Transcription factors (TFs) and transcriptional coregulators represent an emerging and exciting class of targets in oncology. Gene regulatory networks (GRNs) evaluate pharmacological agents against these regulators through quantifying target gene modulation. However, methods relying solely on gene expression cannot adequately model post-transcriptional interference of TF functions. We introduce Epiregulon, a method to predict TF activity at the single-cell level using GRNs constructed from RNA-seq and ATAC-seq data. Considering co-occurrence of gene expression and chromatin accessibility addresses the decoupling of TF activity from gene expression. The incorporation of ChIP-seq data extends inference to transcriptional coregulators lacking defined motifs and facilitates the identification of interaction partners.
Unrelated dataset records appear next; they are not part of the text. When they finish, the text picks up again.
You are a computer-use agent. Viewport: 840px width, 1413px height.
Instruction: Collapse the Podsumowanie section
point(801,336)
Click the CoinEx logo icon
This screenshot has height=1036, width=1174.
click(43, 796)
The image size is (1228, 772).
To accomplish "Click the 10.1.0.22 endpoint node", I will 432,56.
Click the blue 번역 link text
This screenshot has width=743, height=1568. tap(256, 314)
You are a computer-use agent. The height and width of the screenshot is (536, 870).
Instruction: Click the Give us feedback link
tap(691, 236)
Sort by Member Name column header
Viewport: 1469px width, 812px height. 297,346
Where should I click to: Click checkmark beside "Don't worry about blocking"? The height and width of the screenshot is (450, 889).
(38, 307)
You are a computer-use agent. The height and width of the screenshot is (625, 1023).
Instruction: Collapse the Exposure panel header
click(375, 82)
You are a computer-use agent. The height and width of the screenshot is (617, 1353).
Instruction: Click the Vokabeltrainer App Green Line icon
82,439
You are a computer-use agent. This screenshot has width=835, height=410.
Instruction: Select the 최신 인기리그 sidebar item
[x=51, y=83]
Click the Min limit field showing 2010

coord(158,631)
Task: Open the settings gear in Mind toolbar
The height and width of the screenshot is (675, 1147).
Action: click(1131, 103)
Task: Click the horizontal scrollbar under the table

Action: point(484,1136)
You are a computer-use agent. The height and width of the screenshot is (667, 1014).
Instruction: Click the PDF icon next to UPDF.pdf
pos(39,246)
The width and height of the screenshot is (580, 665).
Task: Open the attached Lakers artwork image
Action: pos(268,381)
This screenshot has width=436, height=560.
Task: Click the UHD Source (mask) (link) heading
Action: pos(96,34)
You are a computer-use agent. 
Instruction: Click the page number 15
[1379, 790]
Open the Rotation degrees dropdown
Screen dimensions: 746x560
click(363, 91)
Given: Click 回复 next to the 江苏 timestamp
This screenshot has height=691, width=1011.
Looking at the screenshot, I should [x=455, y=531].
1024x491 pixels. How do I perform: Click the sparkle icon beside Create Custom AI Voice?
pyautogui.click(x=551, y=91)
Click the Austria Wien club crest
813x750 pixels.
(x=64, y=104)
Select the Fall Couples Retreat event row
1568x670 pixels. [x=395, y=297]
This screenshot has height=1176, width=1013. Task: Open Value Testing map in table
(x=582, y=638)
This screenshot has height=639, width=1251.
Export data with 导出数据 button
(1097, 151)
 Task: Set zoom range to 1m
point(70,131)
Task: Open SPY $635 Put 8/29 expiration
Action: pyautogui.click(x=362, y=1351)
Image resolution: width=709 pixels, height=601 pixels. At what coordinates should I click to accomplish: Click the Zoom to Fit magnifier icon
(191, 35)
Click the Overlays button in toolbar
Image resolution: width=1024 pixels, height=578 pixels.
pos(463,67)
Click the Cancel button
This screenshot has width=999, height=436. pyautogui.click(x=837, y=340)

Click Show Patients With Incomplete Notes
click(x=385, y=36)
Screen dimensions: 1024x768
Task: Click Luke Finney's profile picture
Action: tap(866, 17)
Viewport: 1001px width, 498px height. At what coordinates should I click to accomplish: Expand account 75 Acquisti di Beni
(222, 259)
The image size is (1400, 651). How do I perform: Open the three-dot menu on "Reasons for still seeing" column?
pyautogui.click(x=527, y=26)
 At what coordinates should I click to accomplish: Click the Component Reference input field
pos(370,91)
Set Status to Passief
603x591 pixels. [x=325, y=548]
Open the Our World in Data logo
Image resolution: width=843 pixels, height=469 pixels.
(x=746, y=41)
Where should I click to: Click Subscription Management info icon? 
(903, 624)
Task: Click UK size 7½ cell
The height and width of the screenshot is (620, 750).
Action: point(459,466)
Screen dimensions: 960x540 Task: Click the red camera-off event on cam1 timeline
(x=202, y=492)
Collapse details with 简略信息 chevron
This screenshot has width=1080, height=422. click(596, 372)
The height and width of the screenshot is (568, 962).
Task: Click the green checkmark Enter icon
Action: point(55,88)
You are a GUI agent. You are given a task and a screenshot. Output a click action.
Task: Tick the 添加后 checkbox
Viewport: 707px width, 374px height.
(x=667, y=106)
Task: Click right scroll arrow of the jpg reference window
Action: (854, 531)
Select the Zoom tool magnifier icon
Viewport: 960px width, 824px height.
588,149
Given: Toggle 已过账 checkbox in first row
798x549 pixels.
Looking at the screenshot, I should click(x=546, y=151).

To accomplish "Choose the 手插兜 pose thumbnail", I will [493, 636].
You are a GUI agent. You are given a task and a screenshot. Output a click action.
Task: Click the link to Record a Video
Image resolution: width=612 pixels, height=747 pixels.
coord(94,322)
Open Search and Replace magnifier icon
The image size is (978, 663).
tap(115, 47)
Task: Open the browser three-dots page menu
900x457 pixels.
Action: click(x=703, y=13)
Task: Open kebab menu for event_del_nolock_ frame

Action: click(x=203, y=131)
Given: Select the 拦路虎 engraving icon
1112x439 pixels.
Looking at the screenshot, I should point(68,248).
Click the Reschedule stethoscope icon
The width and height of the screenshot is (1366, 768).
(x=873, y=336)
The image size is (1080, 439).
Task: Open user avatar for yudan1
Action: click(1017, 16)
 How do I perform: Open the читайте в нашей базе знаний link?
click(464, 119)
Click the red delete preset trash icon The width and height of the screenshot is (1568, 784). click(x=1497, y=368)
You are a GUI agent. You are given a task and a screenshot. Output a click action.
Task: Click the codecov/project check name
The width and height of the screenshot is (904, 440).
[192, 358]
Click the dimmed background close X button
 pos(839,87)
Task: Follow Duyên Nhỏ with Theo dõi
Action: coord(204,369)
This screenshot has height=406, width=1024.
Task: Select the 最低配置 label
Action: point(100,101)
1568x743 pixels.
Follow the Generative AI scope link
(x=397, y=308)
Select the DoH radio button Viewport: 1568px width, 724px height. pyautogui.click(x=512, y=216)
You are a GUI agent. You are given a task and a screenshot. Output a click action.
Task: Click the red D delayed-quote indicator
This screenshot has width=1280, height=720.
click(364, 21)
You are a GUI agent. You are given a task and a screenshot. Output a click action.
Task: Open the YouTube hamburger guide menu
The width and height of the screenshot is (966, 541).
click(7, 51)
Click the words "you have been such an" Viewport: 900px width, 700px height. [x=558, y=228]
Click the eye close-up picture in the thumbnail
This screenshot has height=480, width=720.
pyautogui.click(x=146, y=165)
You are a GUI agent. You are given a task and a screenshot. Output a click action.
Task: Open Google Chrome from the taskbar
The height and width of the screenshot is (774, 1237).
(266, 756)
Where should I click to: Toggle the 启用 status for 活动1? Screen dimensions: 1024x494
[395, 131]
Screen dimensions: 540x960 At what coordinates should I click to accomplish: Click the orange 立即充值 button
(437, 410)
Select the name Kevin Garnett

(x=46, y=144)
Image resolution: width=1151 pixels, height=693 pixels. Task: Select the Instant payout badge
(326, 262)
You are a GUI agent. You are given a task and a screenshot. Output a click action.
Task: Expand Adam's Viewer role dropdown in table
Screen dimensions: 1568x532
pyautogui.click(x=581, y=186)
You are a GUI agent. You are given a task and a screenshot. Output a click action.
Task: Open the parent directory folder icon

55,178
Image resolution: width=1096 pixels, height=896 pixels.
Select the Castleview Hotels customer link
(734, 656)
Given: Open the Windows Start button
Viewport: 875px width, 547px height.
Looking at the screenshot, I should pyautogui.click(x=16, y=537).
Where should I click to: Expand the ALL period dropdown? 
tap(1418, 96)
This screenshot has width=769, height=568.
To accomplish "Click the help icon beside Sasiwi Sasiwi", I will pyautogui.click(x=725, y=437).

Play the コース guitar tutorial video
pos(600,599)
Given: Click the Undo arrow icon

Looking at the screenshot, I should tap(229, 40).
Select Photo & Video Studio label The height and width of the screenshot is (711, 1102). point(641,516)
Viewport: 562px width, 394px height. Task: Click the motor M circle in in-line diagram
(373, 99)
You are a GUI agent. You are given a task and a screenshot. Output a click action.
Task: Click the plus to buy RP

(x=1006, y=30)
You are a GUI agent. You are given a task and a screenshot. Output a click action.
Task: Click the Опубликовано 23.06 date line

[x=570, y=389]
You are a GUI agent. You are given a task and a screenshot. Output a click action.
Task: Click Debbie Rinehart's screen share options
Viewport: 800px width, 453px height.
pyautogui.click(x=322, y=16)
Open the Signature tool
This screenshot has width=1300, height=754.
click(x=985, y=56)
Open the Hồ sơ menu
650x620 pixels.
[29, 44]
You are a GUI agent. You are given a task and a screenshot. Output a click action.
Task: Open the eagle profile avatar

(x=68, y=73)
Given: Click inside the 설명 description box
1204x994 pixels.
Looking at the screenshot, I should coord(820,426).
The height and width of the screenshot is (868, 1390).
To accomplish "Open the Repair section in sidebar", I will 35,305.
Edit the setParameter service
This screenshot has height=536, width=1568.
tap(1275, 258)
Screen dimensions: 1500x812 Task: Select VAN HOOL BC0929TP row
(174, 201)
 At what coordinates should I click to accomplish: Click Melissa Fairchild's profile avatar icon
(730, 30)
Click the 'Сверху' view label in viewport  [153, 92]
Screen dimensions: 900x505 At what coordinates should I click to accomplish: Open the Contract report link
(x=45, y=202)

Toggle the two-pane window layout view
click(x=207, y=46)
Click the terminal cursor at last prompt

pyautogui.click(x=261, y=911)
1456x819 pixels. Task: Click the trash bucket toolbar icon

We uncover divergent cell fate transitions of prostate cancer cells driven by NKX2-1 and GATA6 overexpression. Epiregulon outperforms other methods in its consistency and accuracy in predicting the effects of AR inhibition. Finally, degrader-treated networks recapitulate the context-dependent activity of SMARCA4 consistent with the known etiologies of prostate cancers. By mapping out gene regulation across a multitude of perturbations, Epiregulon can accelerate the discovery of therapeutics targeting transcriptional regulators. ### Competing Interest Statement Aaron Lun, Diana Wu, Shushan Toneyan, Liang Wang, Kerstin Seidel, Jenille Tan, Shang-Yang Chen, Timothy Keyes, Yu Guo, Ciara Metcalfe, Marc Hafner, Christian W. Siebel, Robert Yauch, Shiqi Xie and Xiaosai Yao are or were employees of Genentech Inc.